Yes, Tom King has been down this road with these characters before, but he travels it with grace and warmth. Jorge Fornes’ artwork capture the noir feel of this issue perfectly. For fans of Batman comics feeling like crime stories (or at least meditations on crime and justice), this is an issue for you.
5 Doomsday Clock #9
By Geoff Johns, Gary Frank, and Brad Anderson
Doomsday Clock is back after a three month break, and this issue was worth the wait. In the wake of a disaster involving Firestorm in which innocent bystanders lost their lives, the DC Pantheon rallies to face off against a force none of them are ready for: Doctor Manhattan.
Geoff Johns and Gary Frank deliver an action-packed installment in their outlandish sequel to the seminal work in graphic storytelling Watchmen, in Doomsday Clock #9 as the series dives into its third act. This issue is able to balance the series’ social commentary aspects and classic superhero storytelling with ease, giving readers a comic that exemplifies Doomsday Clock’s biggest strengths.
4 Young Justice #3
By Brian Michael Bendis, Patrick Gleason, Victork Bogdanovic, Jonathan Glapion, Alejandro Sanchez, Christ Sotomayor, Hi-Fi, Carlos M. Mangual, and Josh Reed
Several of the comics Brian Michael Bendis has penned since his move to DC have shown the writer still has a heap of tricks up his sleeve and can shower readers new, compelling stories, but few feel as youthful and exciting as Young Justice.
With stellar art from Patrick Gleason and Viktor Bogdanovic, Young Justice #3 covers quite a bit of ground in one issue. We finally discover where Conner Kent has been all this time and how his current status may impact his friends, family, and the life he currently has. This series has been rather strong from the beginning and it keeps picking up steam.
3 Immortal Hulk #14
By Al Ewing, Kyle Hotz, Paul Mounts, VC's Cory Petit, and Alex Ross
The sense of dread each issue of Immortal Hulk exudes is palpable. Very rarely do superhero comics cross into the horror genre as well as this. So far, the series has been close to par with other heroic horror comics like The Saga of Swamp Thing.
The bulk of this story is from the focuses on Betty Ross, who is dealing with the most recent death of her father, General Thaddeus “Thunderbolt” Ross, and the tumultuous relationship he had with literally everyone around him. This series never ceases to flip the script at the moment’s notice, making it consistently one of the best offerings Marvel has in its current lineup.
2 Star Wars: Vader - Dark Visions #1
By Dennis "Hopeless" Hallum, Paolo Villanelli, Arif Prianto, VC's Joe Caramagna, and Greg Smallwood.
The best Star Wars comics coming from Marvel are all about Darth Vader. From Kieron Gillen and Salvador Larocca’s run from 2015 to the recently completed story from Charles Soule and Giuseppe Camuncoli, the stand alone Vader books have been nothing short of amazing.
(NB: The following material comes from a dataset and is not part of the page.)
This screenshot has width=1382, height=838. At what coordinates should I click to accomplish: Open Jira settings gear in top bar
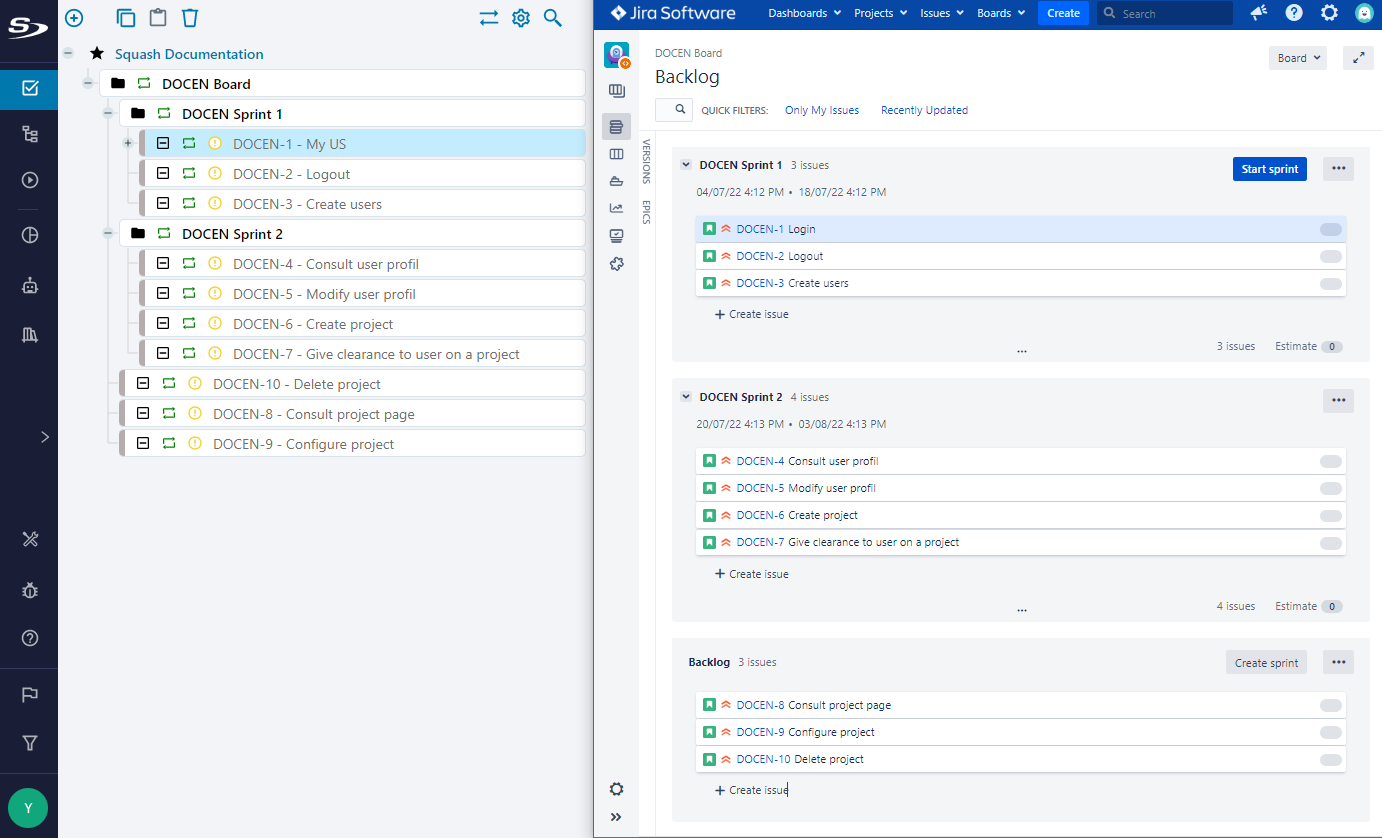(x=1329, y=13)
Instead of erasing the whiny version of Anakin Skywalker from the Prequel Trilogy, they contextualize his behavior, and bridge the massive rifts between films. Dark Visions #1 continues this trend by having the Sith Lord fight a giant, alien shark on horseback, and yes it is as cool as it sounds.
1 Uncanny X-Men #13
By Matthew Rosenberg, Salvador Larroca, Guru-eFX, VC's Joe Caramanga, and Roachelle Rosenberg.
With the vast majority of the X-Men spirited away in the sideways universe of "Age of X-Man", the few who still remain now have a goal in mind. On the run and without proper resources, Wolverine and Cyclops’ merry band of mutants lay the ground work for what could potentially be their final mission.
Uncanny X-Men #13 really does set the stage for the next year or so of X-Men books (or at least until we get our other heroes back to the 616 Universe), and it does so with a healthy dose of classic X-Men action and some very familiar costumes.